Tuesday, February 7, 2012

Non fidarsi è meglio

Un viaggio in treno ha sempre quel momento in cui la noia prende il sopravvento e i pensieri vagano per i fatti loro come poco prima di dormire. Fuori è buio e il paesaggio non aiuta. Guardando la bottiglia di Evian vedo che il tappo è bloccato da una linguetta di gomma. La struttura del tappo è complessa, nessun dettaglio è lasciato al caso. La linguetta è fatta in modo tale da staccarsi la prima volta che si apre la bottiglia, mentre rimane appoggiata appena se si prova a rimetterla a posto.

A un alieno che vivesse in una civiltà perfetta questo meccanismo sembrerebbe assolutamente inutile, a un terrestre, magari un po' paranoico, la cosa non desterebbe nessuna sorpresa. Se qualcuno cercasse di aprire la bottiglia prima di averla comprata, e la rimettesse al proprio posto nello scaffale, non riuscirebbe ad attaccare propri i germi al malaugurato acquirente, anche se non si accorgesse prima del pagamento della malefatta.

Fiducia. Siamo di fronte a una tipica invenzione dettata dal fatto che gli individui non si fidano gli uni degli altri. Altrimenti quel sotterfugio non avrebbe proprio senso, farebbe solo aumentare i costi di produzione senza dare nessun vantaggio né al venditore né al consumatore. Qualcuno, magari il nostro amico alieno che vive in una società perfetta, potrebbe in effetti pensarla così. Peccato che il nostro alieno non potrebbe venire a conoscenza di questa inutilità. In una società in cui regna la fiducia e la pace non potrebbe svilupparsi la tecnologia necessaria agli spostamenti nello spazio profondo, ma nemmeno tecnologie estremamente più semplici, se non in tempi molto lunghi.

Infatti, quasi tutte le tecnologie che usiamo oggi sono state sviluppate nel presupposto che gli altri umani non aspettino altro che farci a pezzetti, se non solo cercare di fregarci. Si tratta della guerra, my friend. Le più importanti invenzioni che hanno reso possibile il mondo in cui viviamo, vengono da finanziamenti enormi elargiti al fine di non farsi fregare (e di fregare quanto più possibile in caso i cattivi attaccassero).

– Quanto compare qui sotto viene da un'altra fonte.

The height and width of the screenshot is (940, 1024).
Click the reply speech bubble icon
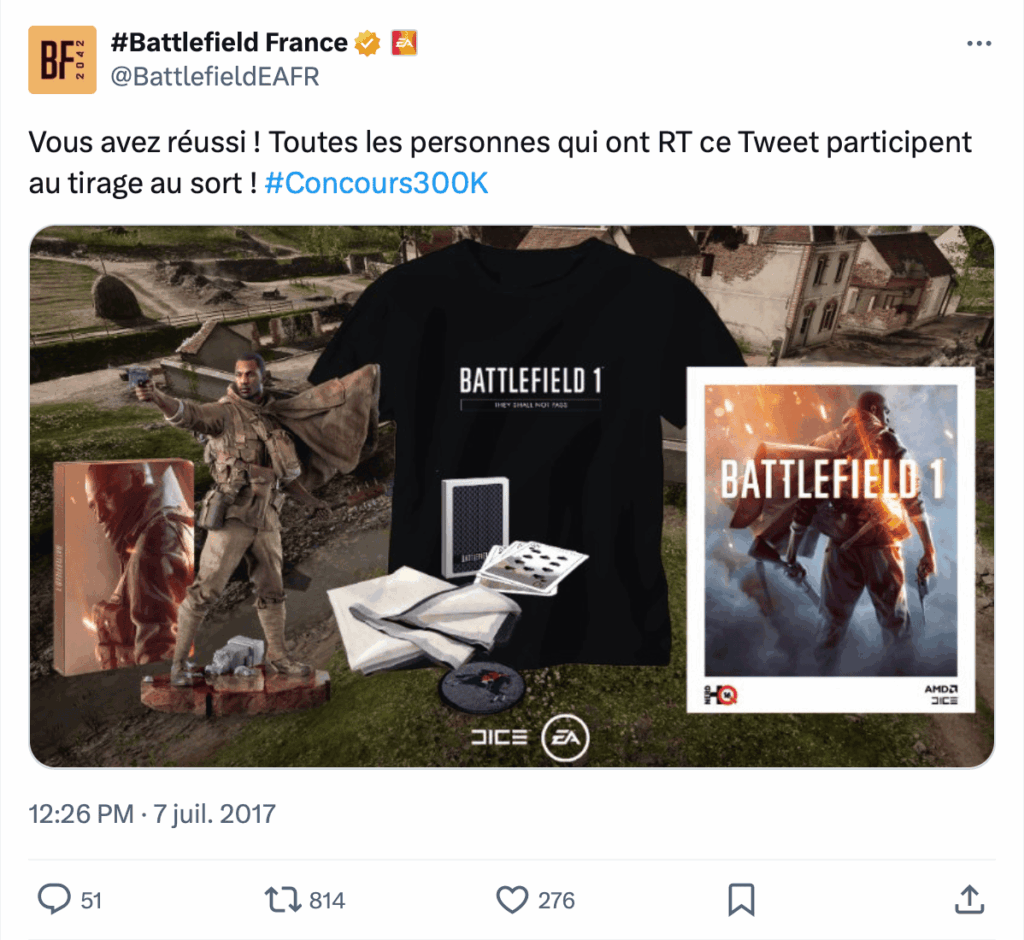coord(54,899)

Quindi pare che la scarsa fiducia, il tragedy of the commons, il diritto alla difesa e la prerogativa dell'attacco, sono i motori fondamentali dello sviluppo della società umana.

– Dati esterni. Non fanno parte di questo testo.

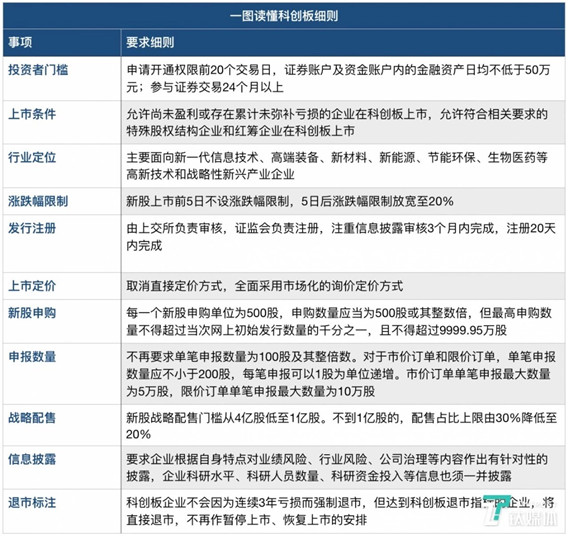
Task: Click the 发行注册 row label
Action: [x=32, y=228]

Ma allora il pacifismo è una minchiata? Direi di no. Forse siamo a un punto della storia in cui si potrebbe tutti essere pacifisti e aborrire la guerra. In fondo viviamo bene. Le leggi del mercato ci mantengono in vita e non ci permetterebbero di auto-sterminarci, altrimenti il mercato morirebbe. Ma certamente non avremmo mai potuto rinunciare alle guerre passate, ai morti che ci sono stati e alle angherie schifose che sono successe fino a ieri.

Però, in fondo, tutti vogliamo considerarci persone di spirito buono e di buona volontà, il cui contributo al mondo è la serenità e la pace.